AWS for M&E Blog

Using computer vision to automate media content deduplication workflows

This blog was coauthored by Vibhav Gupta (Quantiphi), Noor Hassan (Amazon Web Services), and Liam Morrison (Amazon Web Services).

Introduction

The media and entertainment (M&E) industry is undergoing a multitude of transformations, driven by ever-changing industry trends across the value chain from content production, supply chain, and broadcast to distribution. These transformation initiatives are leading to increased migrations to the cloud and proliferation of media assets, thereby leading to increased storage and networking costs with challenges in the retrieval of relevant content.

In this blog, we present Quantiphi’s artificial intelligence (AI)–based deduplication solution that is tailored for media assets to help broadcasters reduce costs and lower backup times by removing an estimated average of 25 percent of duplicate content.

Quantiphi

Quantiphi is an Amazon Web Services (AWS) Advanced Consulting Partner and a member of the AWS Partner Network (APN) with AWS Competencies in Machine Learning (ML), Data & Analytics, Migration, and DevOps. Quantiphi is also a launch partner for AWS Media Intelligence solutions and has multiple AWS Service Delivery designations recognizing its expertise in supporting specific AWS services.

The challenge

Media organizations tend to create multiple versions of the same content during the editorial and postproduction process, inadvertently adding unwanted dollars to their storage expenses. These duplicates are created as a result of requirements for different aspect ratios or resolutions or different audio tracks for the same video asset; the presence of black frames, graphics, text, or other effects; and existing video asset subsets such as proxies and highlights (or clips) amongst other reasons, to facilitate compliance with regional requirements of distribution. As organizations grow and add more content and distribution streams, editorial operations also increase in conjunction to take care of compliance needs. Duplicate content versions result in media assets with the same metadata. Because metadata tagging of content over the years has become the norm rather than an exception for media organizations to facilitate search simplicity, duplicate content renders this process moot as it significantly increases the time to find the relevant content.

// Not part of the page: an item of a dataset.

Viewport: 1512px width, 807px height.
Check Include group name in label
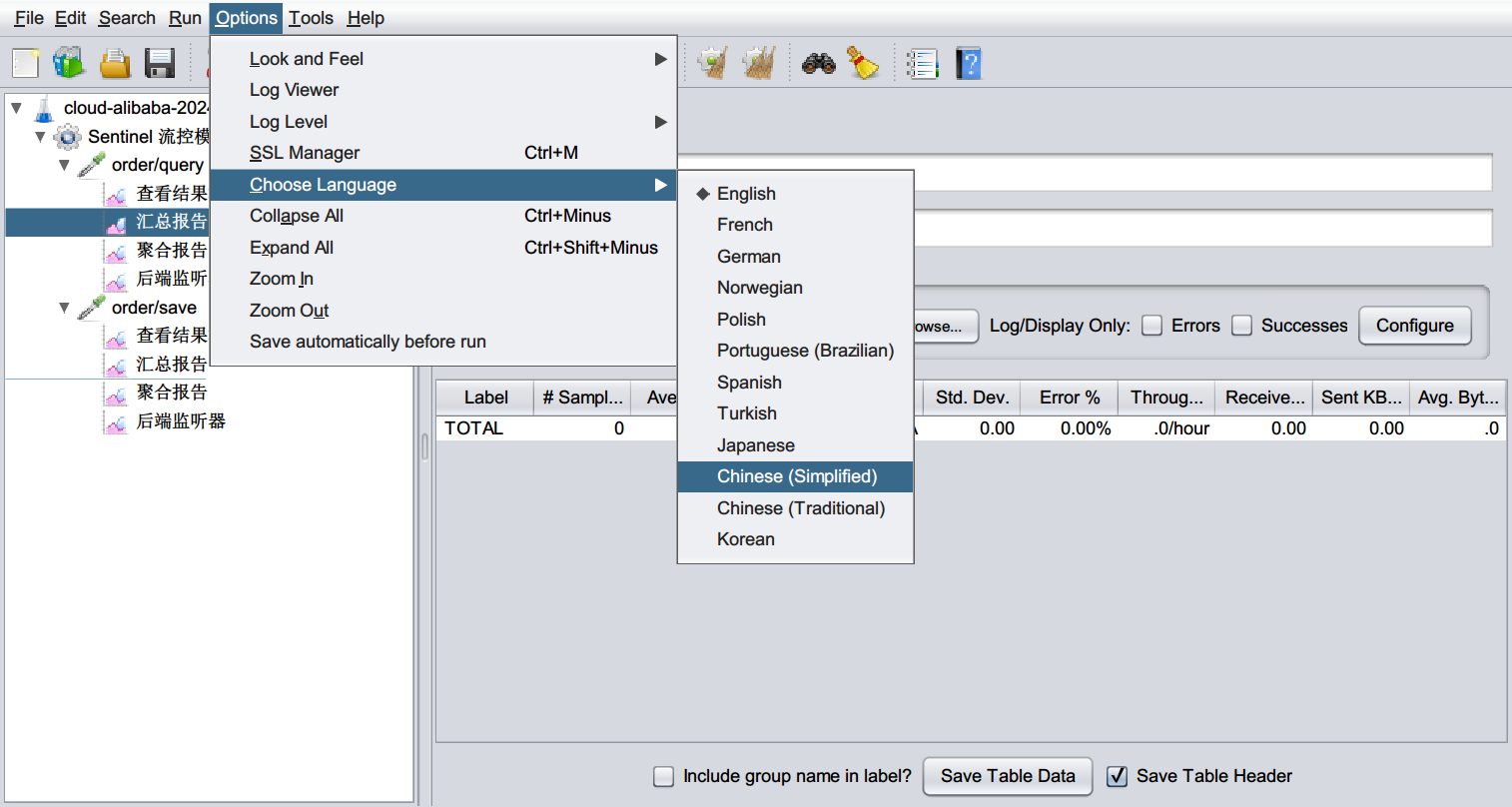(663, 776)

Therefore, a video deduplication solution becomes critical to identify the primary video asset and reduce storage costs.

Additionally, while reducing costs and providing more effective backup processes are the guiding principles of deduplication solutions, it is also important that the solution works seamlessly with existing media asset management (MAM) systems to facilitate minimal changes in operations management for the content operations teams.

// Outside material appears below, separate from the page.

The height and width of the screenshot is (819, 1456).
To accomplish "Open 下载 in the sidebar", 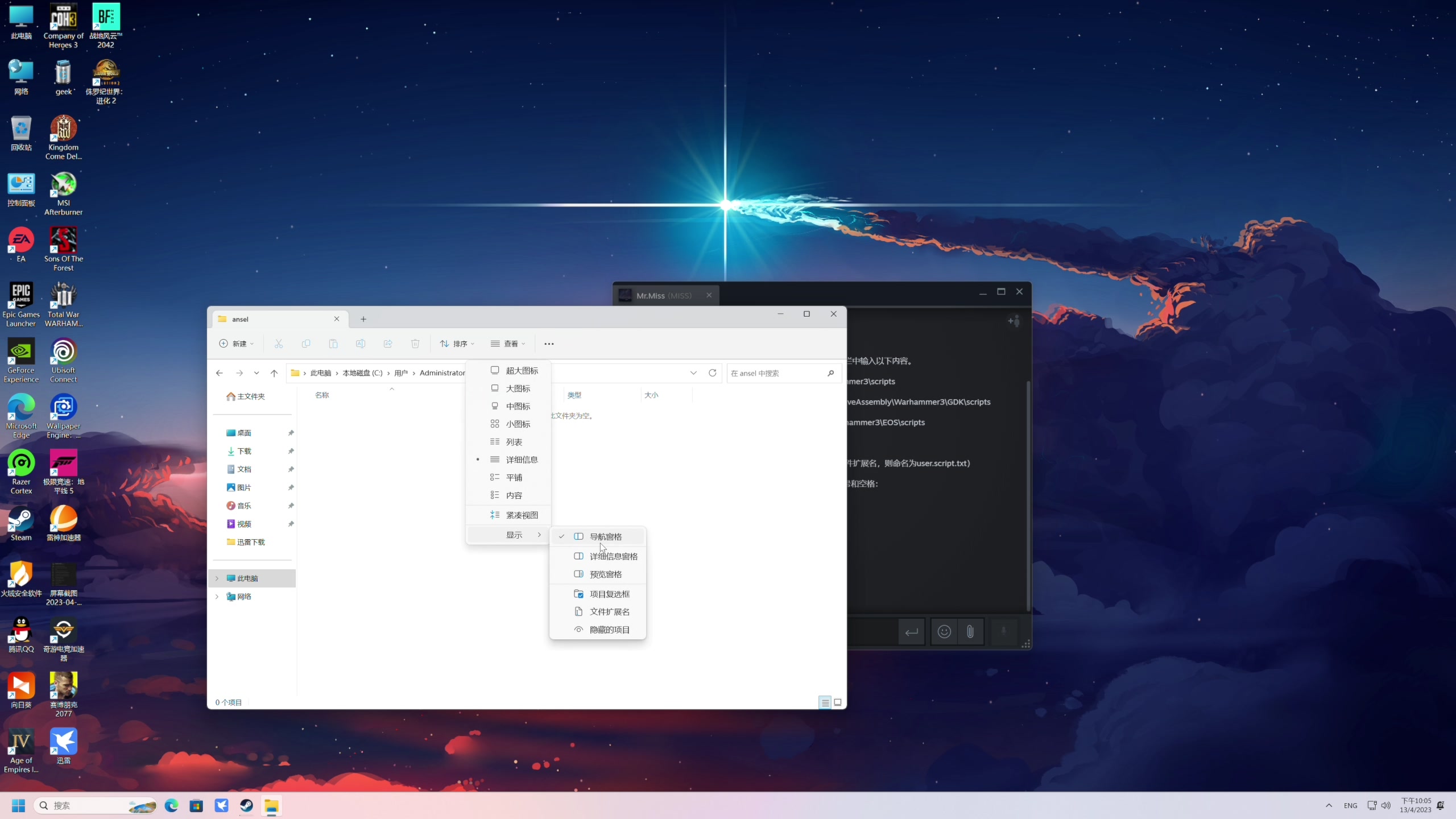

Quantiphi’s deduplication solution

We noticed fairly early in our journey an increasing trend of content duplication (in the cloud) for a number of our customers. Our belief was that if we can help customers identify the volume of duplicate content, we can help them reduce operational costs, and especially that identifying duplicate assets is not humanly possible as customers have thousands of them. Finally, it is also critical that the solution can be simply integrated with existing customer systems, thereby not causing changes in their existing processes.

Keeping the above in mind, we built our AI-based video deduplication solution. To facilitate high accuracy in duplicate content detection, the solution uses video and audio similarity technology to compare individual frames of different assets and provides a duplication score with a confidence level between the assets. Over time, we have enhanced our ML models to identify minor differences in content such as the presence of a network logo in the corner of the frame. Additionally, through multiple customer engagements, we have optimized our solution so that it is cost effective and secure as our customers scale.

Finally, to help our customers analyze the results, the solution provides a report that maps similar files to a parent asset in the form of a cluster with details on percent duplication, nature of duplication, reduced storage costs, and more.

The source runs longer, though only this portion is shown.